Although the use of lactic acid bacteria (LAB) in fermented food dates back many centuries (Ballongue, 1998), in the last 2 decades there has been an increasing interest in the use of these bacteria for nutritional and even medical applications, taking advantage of their capacity to modulate intestinal microbiota. Thus, the health-promoting effects of probiotic bacteria, most of them included in the LAB group, are well documented both in animal models and in clinical trials. These include anti-infection properties (Isolauri et al., 1991), beneficial effects in intestinal inflammation (Perán et al., 2005), immunomodulatory activity (Olivares et al., 2006), and efficacy in the prevention of allergic diseases (Furrie, 2005). The health benefits described for probiotics make them good candidates for functional foods, and a high number of new bacterial strains are being identified and incorporated into food and pharmaceutical products.

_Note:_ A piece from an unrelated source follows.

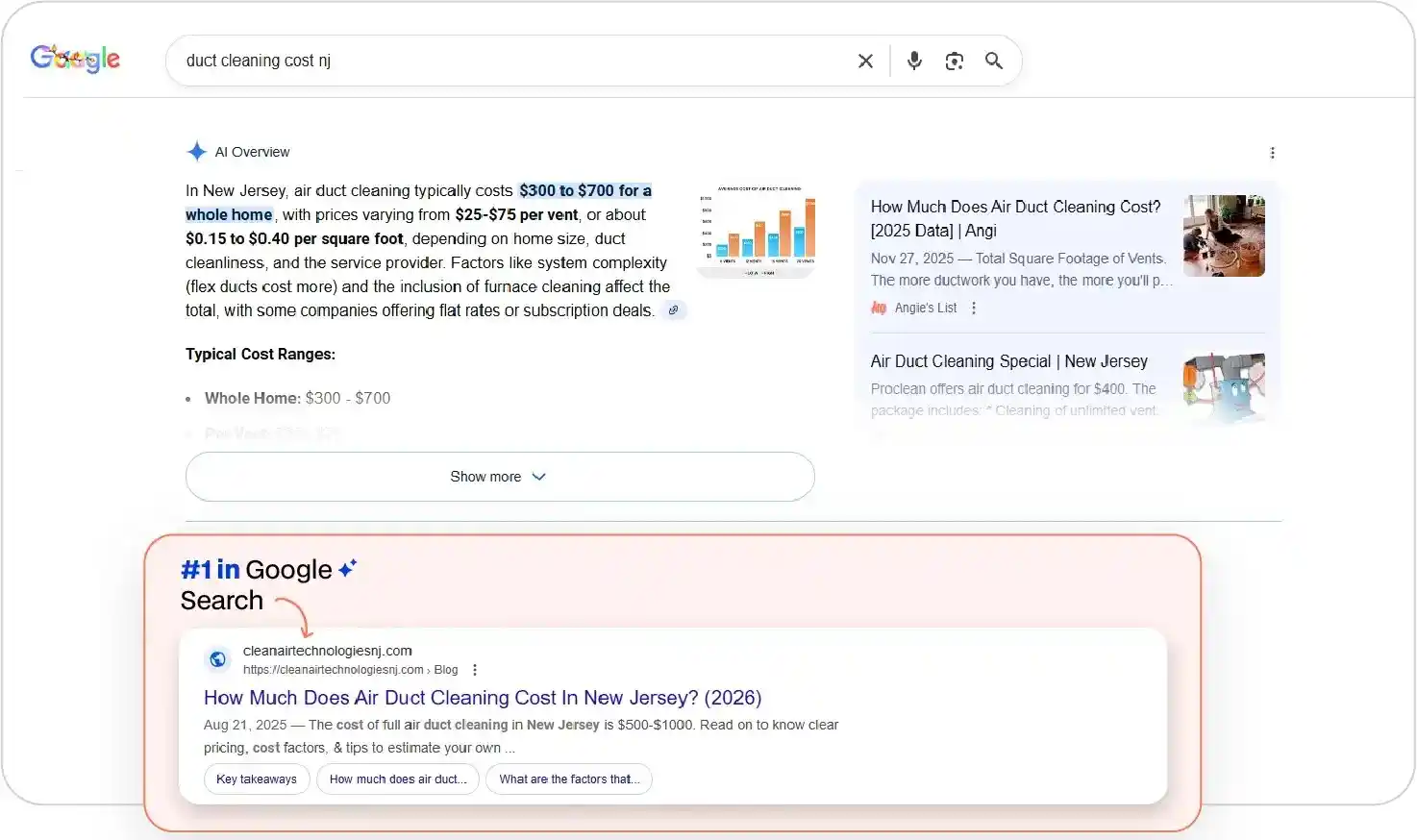Click the clear X in the search bar
Screen dimensions: 1417x840
(x=864, y=60)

In the selection of new probiotic strains, safety criteria are applied, such as a long history of use in humans and the absence of pathogenic mechanisms (Collins et al., 1998). However, some reports have identified LAB as being associated with clinical pathological conditions such as bacteremia (Bayer et al., 1978) and occasionally endocarditis and abscess (Aguirre and Collins, 1993), although these studies are rare and it is unlikely that LAB were the causative agent in these cases (Gasser, 1994). These reports have resulted in concern about the safety of these probiotic bacteria, particularly those strains that are being introduced into the human food chain. Thus, safety assessments are recommended for probiotic strains that are aimed at being incorporated into food products (Conway, 1996).

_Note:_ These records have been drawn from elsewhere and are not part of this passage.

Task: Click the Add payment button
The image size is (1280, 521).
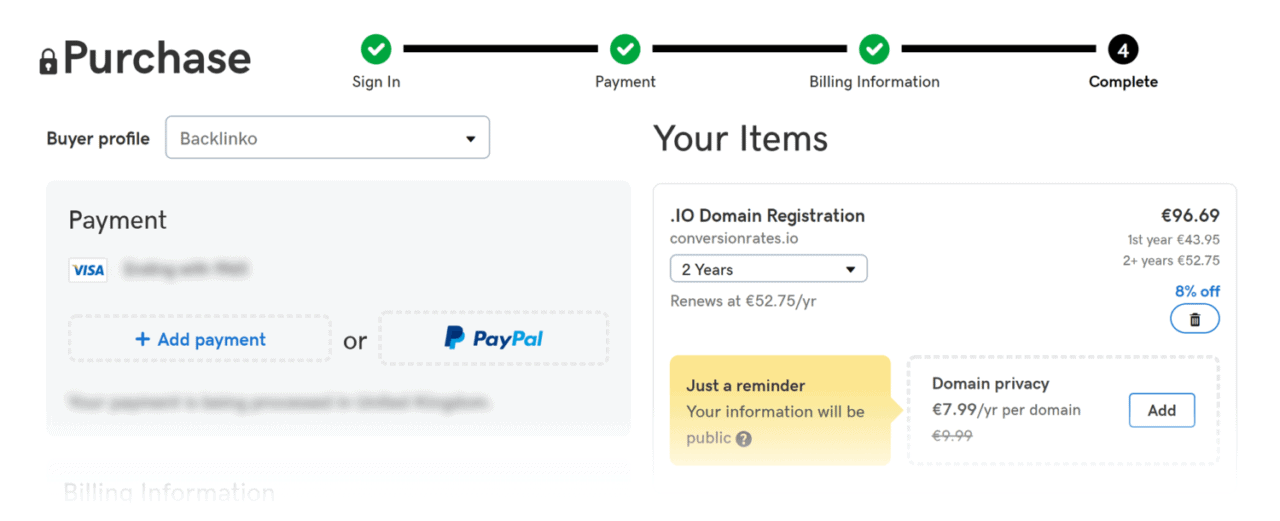Action: pos(200,340)
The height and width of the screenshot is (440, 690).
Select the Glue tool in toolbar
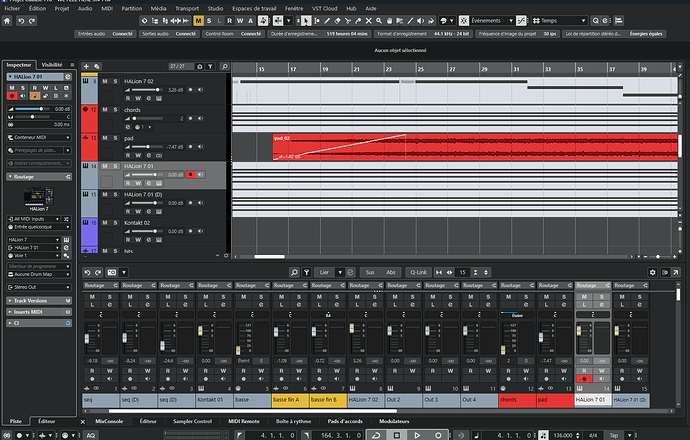[358, 21]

Recently, a new potential probiotic strain has been isolated and characterized in our laboratory, Lactobacillus salivarius CECT5713. This strain has been isolated from breast milk and infant feces of a mother-child pair (Marín et al., 2006). Concerning its probiotic characteristics, L. salivarius CECT5713 has been shown to survive in gastrointestinal tract conditions, to adhere to intestinal cells, and to have antimicrobial activity (Marín et al., 2006). Because its probiotic potential suggests that this strain could be of interest for human consumption, we decided to perform an oral safety assessment to preclude deleterious effects. With this aim, mice were administered doses 500 to 10,000 times higher (per kilogram of BW) than those normally consumed by humans, and oral toxicity, biochemical and clinical parameters, and bacterial translocation were analyzed. To preclude toxicity even in the case of potential translocation, a group of mice were injected intraperitoneally with the bacteria and the harmful effects of the translocation of bacteria to different tissues were evaluated.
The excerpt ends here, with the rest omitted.